* _Action item 1_: From the plot summary, return the passage that starts at "During this particular" and ends at "back into the hospital.", with no changes.
* _Action item 2_:
Using the plot summary, decide whether each statement agrees with it. Answer yes or no for each, and quote the words that decide it.
(a) Regina is Mandy's cousin by marriage.
(b) Karen removes the organs while Mandy keeps watch.
(c) Andrew is brought to the hospital under police custody.
* _Action item 3_: According to the plot summary, how long is the work shift during which Mandy hands off the stolen organs?

During this particular 12-hour work shift, Mandy is doing her usual routine of handing off the bags of stolen organs (which include intestines and a kidney) in a small cooler container that she leaves near the hospital’s back entrance. Her accomplice is ditzy Regina (played by Chloe Farnworth), who is Mandy’s cousin by marriage. Regina gives Mandy the payment in cash, and Mandy goes back into the hospital.

However, Regina makes a big mistake when she takes the cooler with her but accidentally leaves behind a bag of organs at the back entrance. When Regina meets with a low-life thug named Nicholas (played by Mick Foley), she notices that a bag is missing. Nicholas is incensed because in that bag is a kidney that he needs right now.

When Regina frantically returns to the hospital’s back entrance, the bag that she left behind is gone. Regina goes to Mandy to tell her the bad news about the missing kidney. Mandy is furious, of course, because she knows that she could be in a lot of trouble since she was already paid for the kidney and she doesn’t want to give any of the money back. And so begins the zany quest for Mandy and Regina to find another kidney before Nicholas and his fellow thugs come looking for them to do who knows what if they don’t get a kidney for him.

There’s someone else who’s in on the organ sales schemes: Mandy’s no-nonsense co-worker Karen (played by Nikea Gamby-Turner), who gets her share of whatever cash that Mandy gets for the sales. Karen usually acts as the lookout while Mandy does the dirty work of removing the organs. And now that there’s a race against time to find another kidney, things are going to get pretty desperate.

But wouldn’t you know, this is the one shift where Mandy has to deal with some other intense situations, since she works in the emergency-room ward. A drug-overdose patient comes into the hospital. His name is Andrew (played by Aaron Preusch), and Mandy has a past with him that she’d like to forget.

An admitted cop killer named Jefferson (played by David Arquette) is brought to the hospital under police custody, and he becomes a pest because he tries to make moves on the hospital’s female staffers. Jefferson says, “I murdered a cop. I hate cops, but I love blondes.” Meanwhile, clueless Regina is enlisted to help find a dying patient from whom Mandy could steal a kidney. And it should come as no surprise that Regina (who shows up in a hospital uniform and high heels) makes a disastrous decision.

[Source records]
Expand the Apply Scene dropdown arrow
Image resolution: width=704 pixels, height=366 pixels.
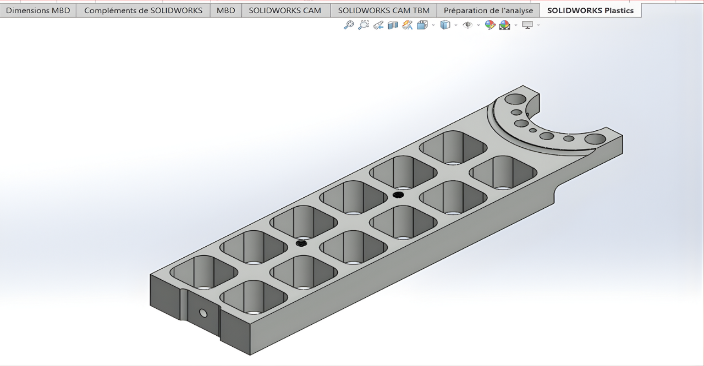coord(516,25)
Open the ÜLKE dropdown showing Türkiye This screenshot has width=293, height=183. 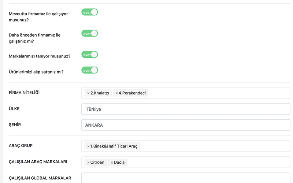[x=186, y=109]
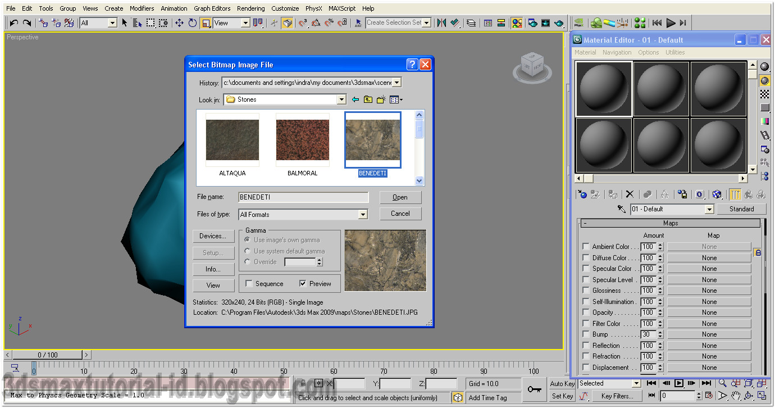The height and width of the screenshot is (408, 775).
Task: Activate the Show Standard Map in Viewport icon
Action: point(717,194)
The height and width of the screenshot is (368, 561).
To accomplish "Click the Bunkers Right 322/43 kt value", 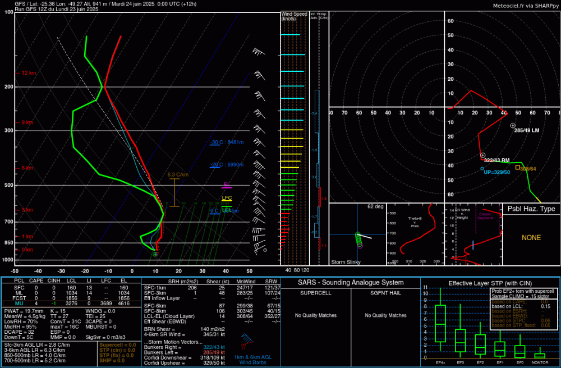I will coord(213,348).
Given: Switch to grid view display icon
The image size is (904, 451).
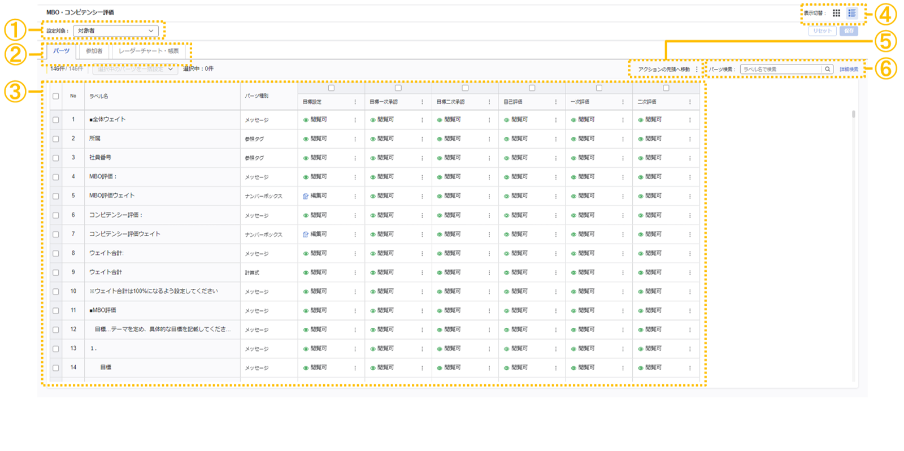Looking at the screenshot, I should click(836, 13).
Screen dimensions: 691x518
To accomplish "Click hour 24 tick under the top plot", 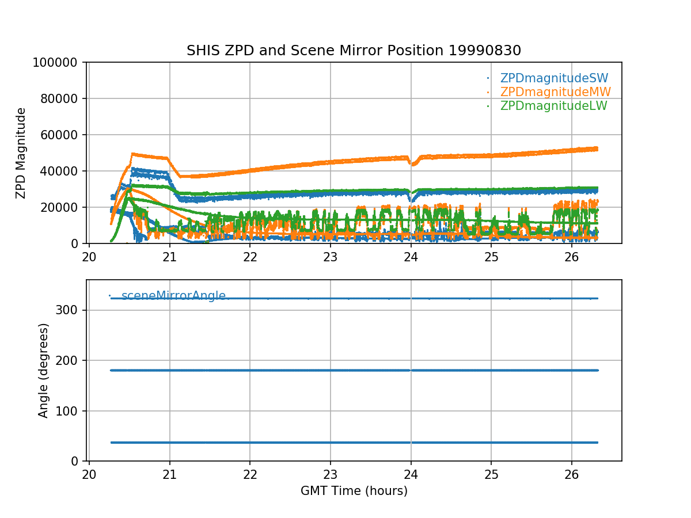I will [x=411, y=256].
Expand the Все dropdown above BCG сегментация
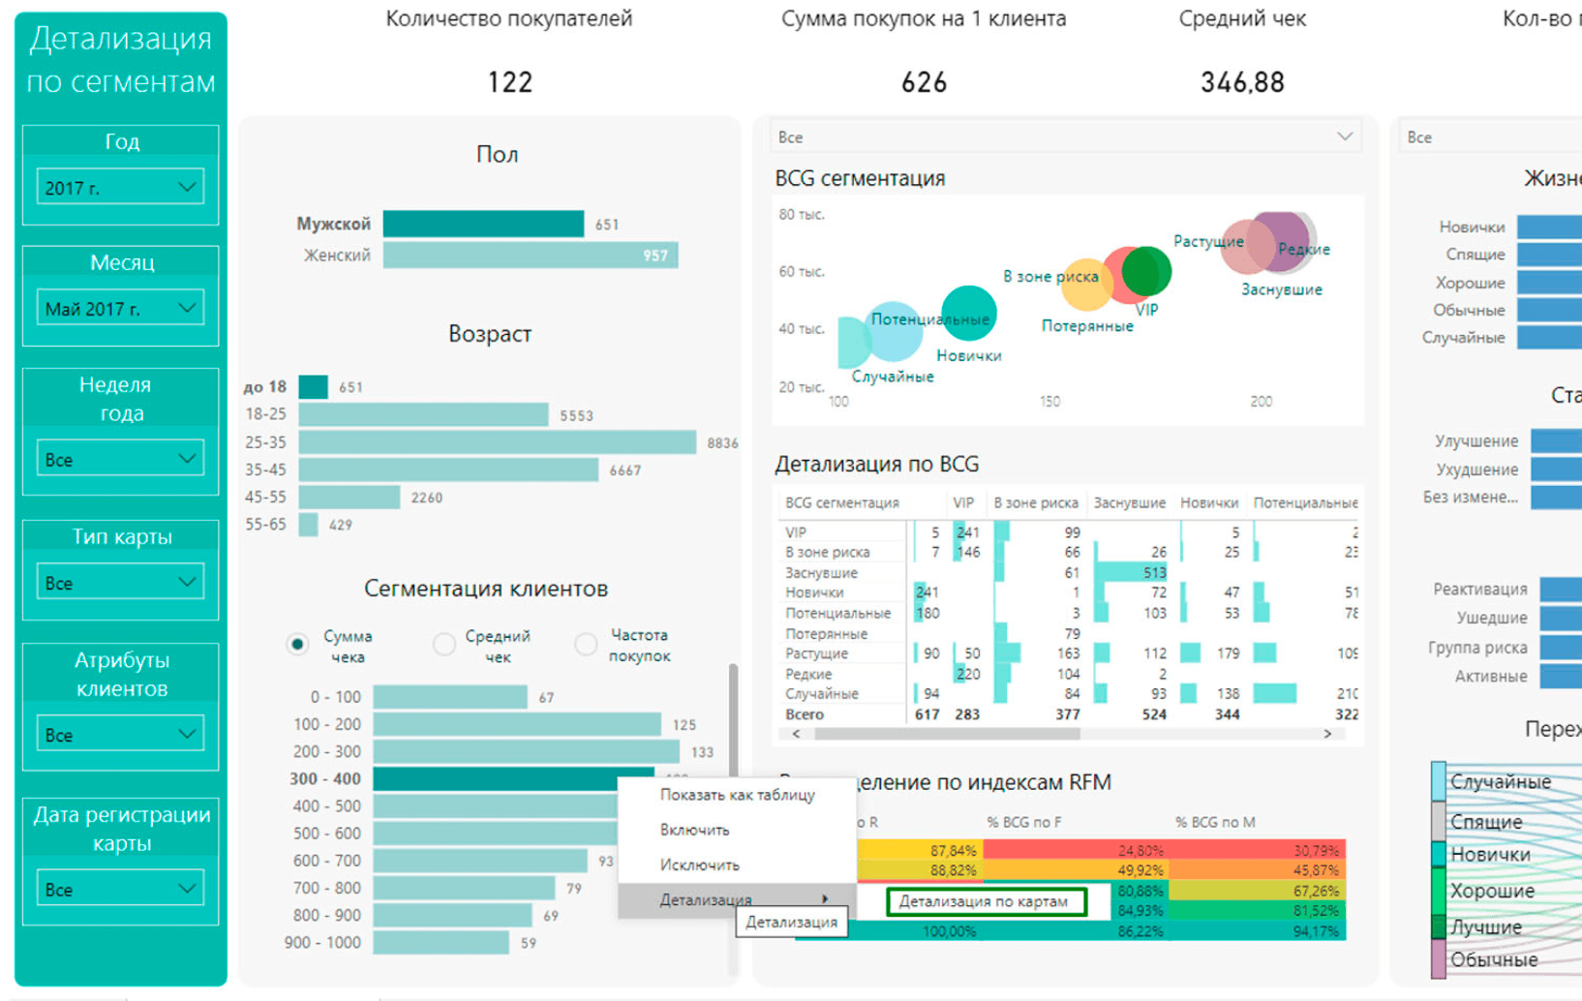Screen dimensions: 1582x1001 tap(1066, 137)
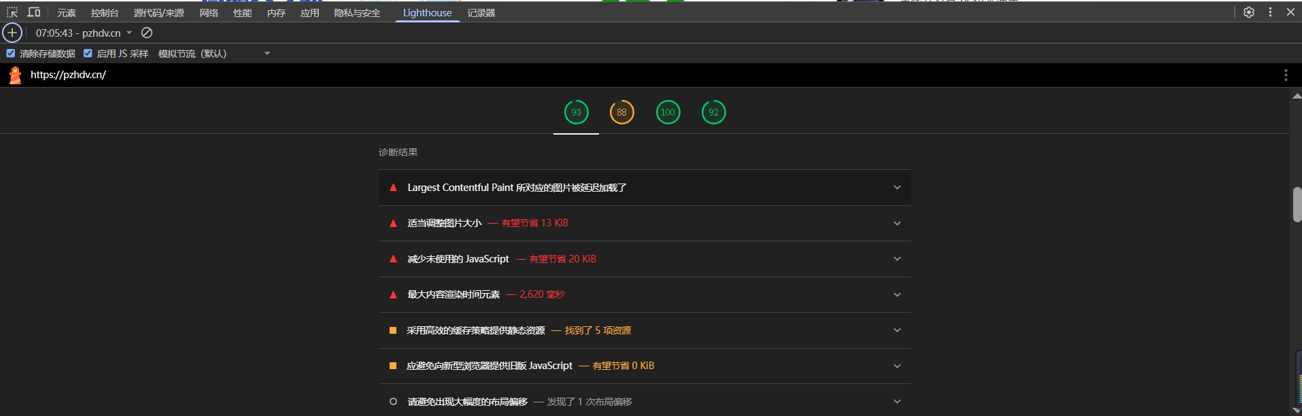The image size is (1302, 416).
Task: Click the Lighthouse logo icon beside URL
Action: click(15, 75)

* _Task output 1_:
During this particular 12-hour work shift, Mandy is doing her usual routine of handing off the bags of stolen organs (which include intestines and a kidney) in a small cooler container that she leaves near the hospital’s back entrance. Her accomplice is ditzy Regina (played by Chloe Farnworth), who is Mandy’s cousin by marriage. Regina gives Mandy the payment in cash, and Mandy goes back into the hospital.

* _Task output 2_:
(a) Yes: "who is Mandy’s cousin by marriage."
(b) No: "Karen usually acts as the lookout while Mandy does the dirty work of removing the organs."
(c) No: "An admitted cop killer named Jefferson (played by David Arquette) is brought to the hospital under police custody"

* _Task output 3_: It is a 12-hour shift.